Kashmiri women faced the double burden of a missing husband and the social stigma and isolation of being a single woman in a conservative society, said Siddique Wahid.
"The plight of the half-widows is the most difficult aspect of the Kashmir issue as uncertainty is the greatest oppression of all, affecting the woman's whole life," she said.
'Half-widows' is a phrase used for Kashmiri women whose husbands went missing after they were picked up either by security forces or by the militants.
According to a study on widows and half-widows in Ganderbal District done by Dr Effat Wani and Farah Qayyum, the majority of widows and half-widows were living in abject poverty with an income of less than Rs 2,000 per month.
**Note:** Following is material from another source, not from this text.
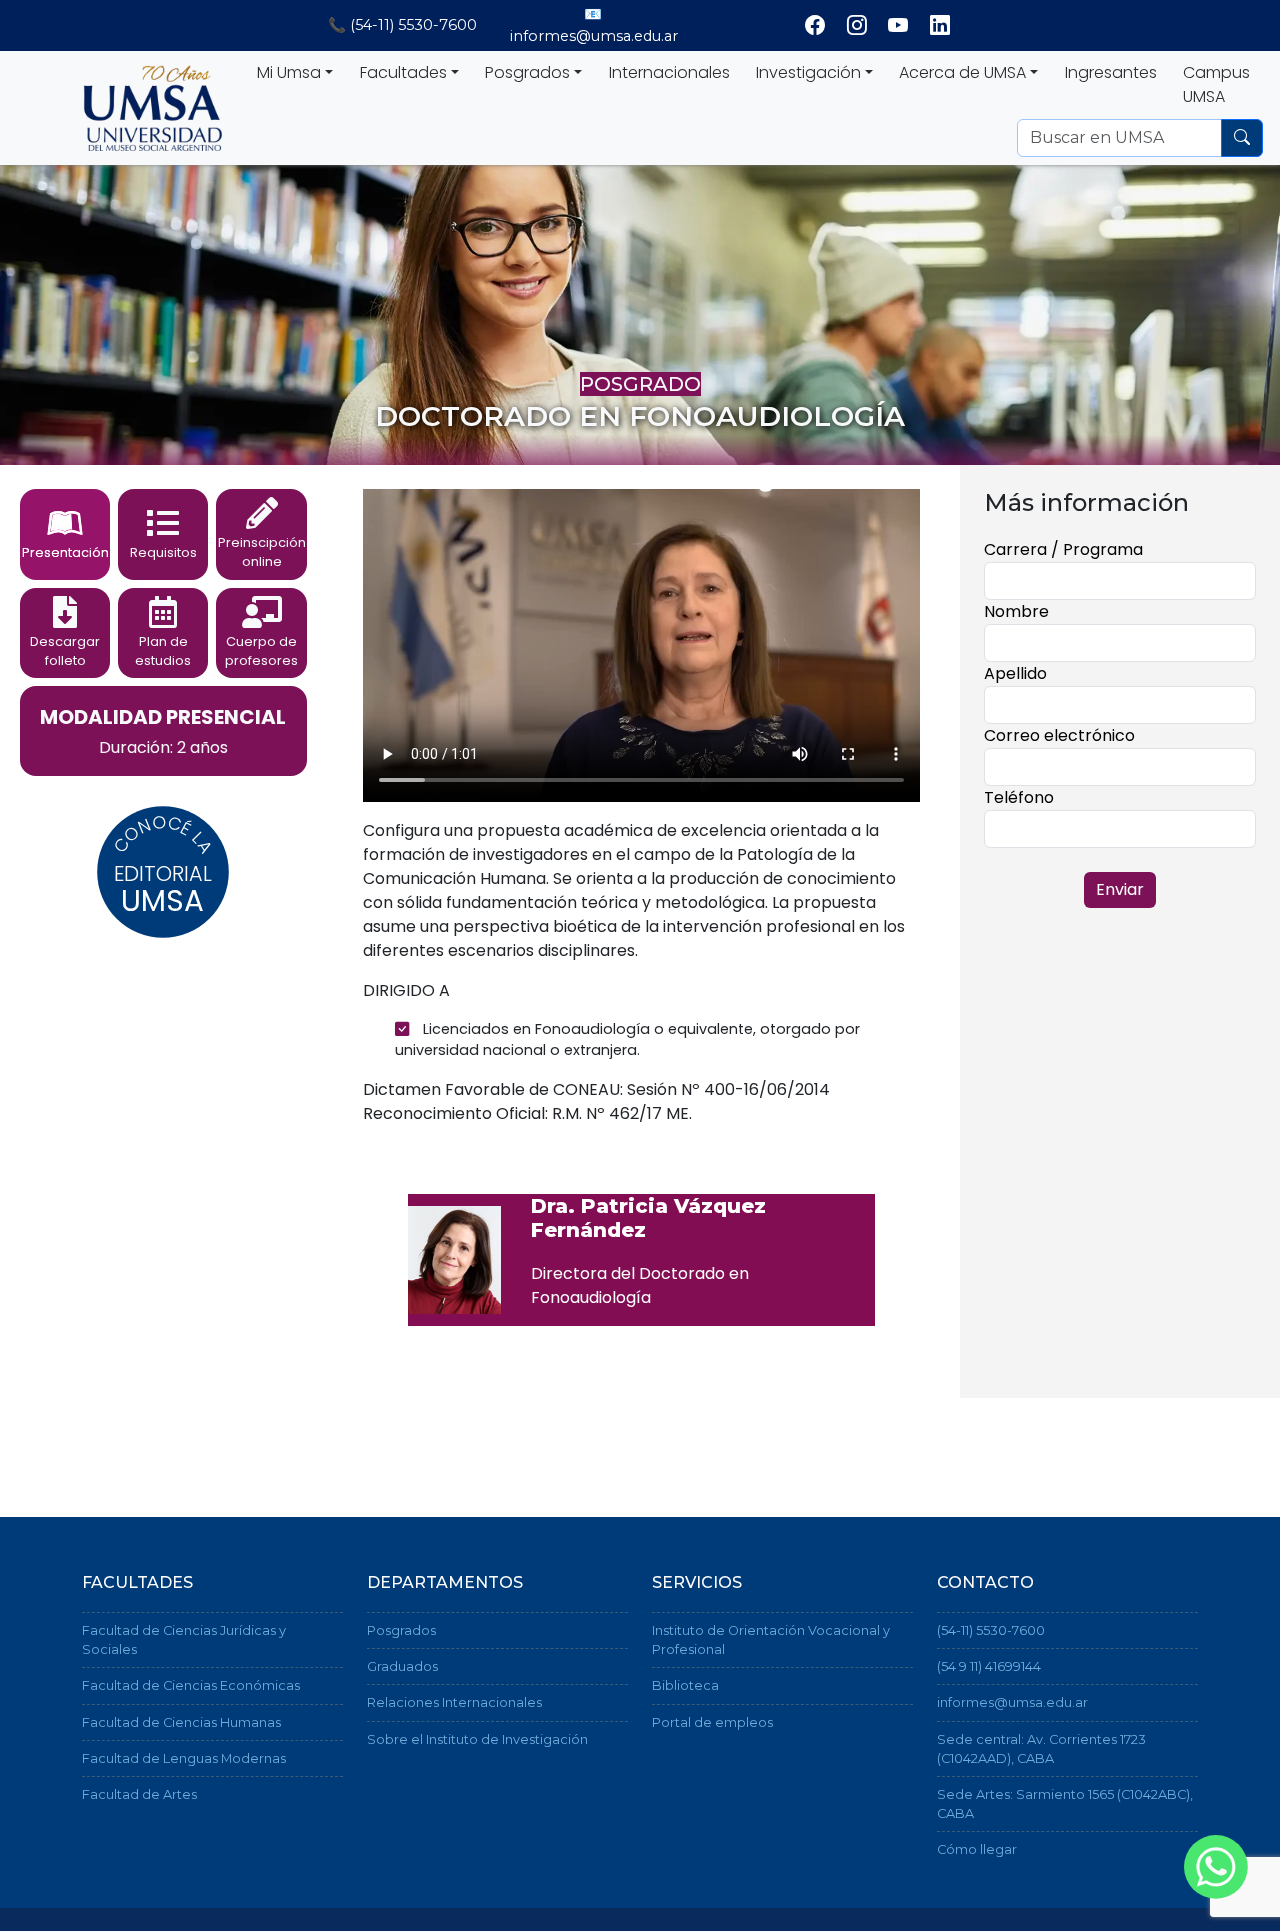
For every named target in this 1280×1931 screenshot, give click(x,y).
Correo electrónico (1059, 735)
The problems of women whose husbands were missing were compounded as there was no official recognition of their problems and they were not eligible for any state assistance in the absence of a death certificate. At the same time, there was a strong stigma attached to the half-widows; their lives became restricted and they did not attend weddings or social functions.
In the absence of their husbands, many women turned into paupers, many were sent back to their parent's home and were not given any rights in their husband's family property.
A few of the participants said that Kashmiri society should introspect on issues like this as civil society and local business houses had avoided the issue of providing for these women. While Syed Shujat Bukhari pointed out that Rs168 crore had been withdrawn through ATMs for the weekend of Eid, there had been nothing much for widows.
Finally, it was agreed that advocacy, empowerment and legal knowledge were essential to fight injustice and protect the rights of women. The meeting adopted a resolution demanding demilitarisation, withdrawal of AFSPA and other similar laws, immediate trial and punishment of security personnel and others accused of rape and molestation and rehabilitation of widows and half-widows.